- Born: September 11, 1960 (age 65) Utica, New York, U.S.
- Occupation(s): Film director, screenwriter

= John Curran (director) =

American film director and screenwriter

John Curran (born September 11, 1960) is an American film director and screenwriter.

==Life and career==
Born in Utica, New York, Curran studied illustration and design at Syracuse University, then worked as an illustrator, graphic designer, and production designer in Manhattan before moving to Sydney, Australia in 1986. There he worked on television commercials before writing and directing the short film Down Rusty Down.

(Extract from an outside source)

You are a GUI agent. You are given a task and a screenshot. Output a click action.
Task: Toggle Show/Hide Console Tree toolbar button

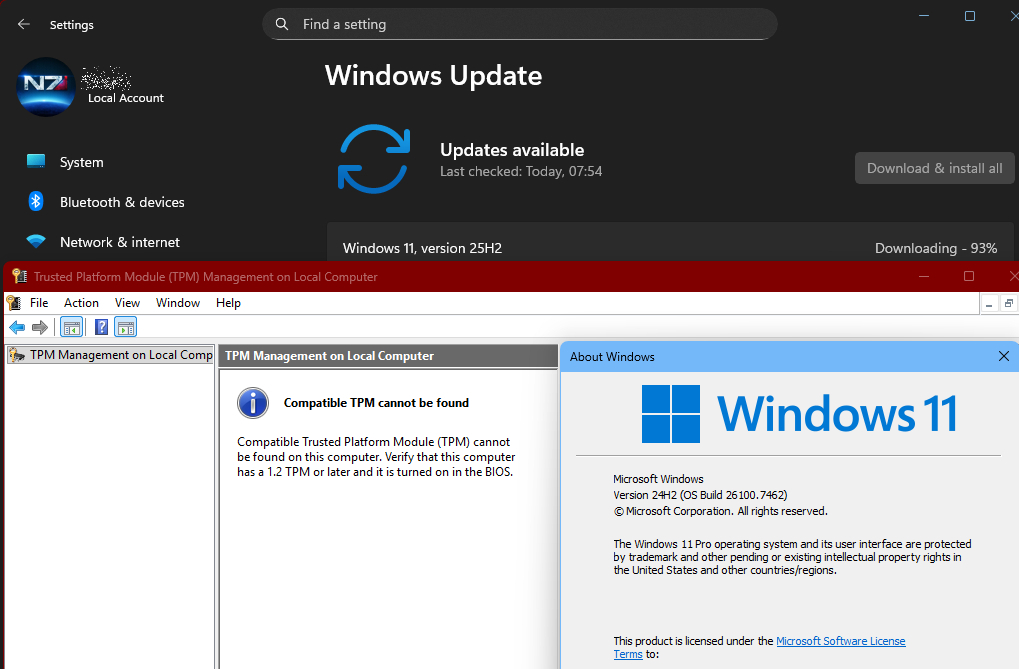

For his debut feature film, the 1998 drama Praise, he was nominated for the Australian Film Institute Award for Best Direction and won the Film Critics Circle of Australia Award for Best Director and the International Critics' Award at the Toronto International Film Festival.

Six years passed before Curran tackled his next project, the independent film We Don't Live Here Anymore, for which he was nominated for the Grand Special Prize at the Deauville American Film Festival and the Grand Jury Prize at the Sundance Film Festival. He followed this two years later with The Painted Veil, the third screen adaptation of the 1925 novel by W. Somerset Maugham.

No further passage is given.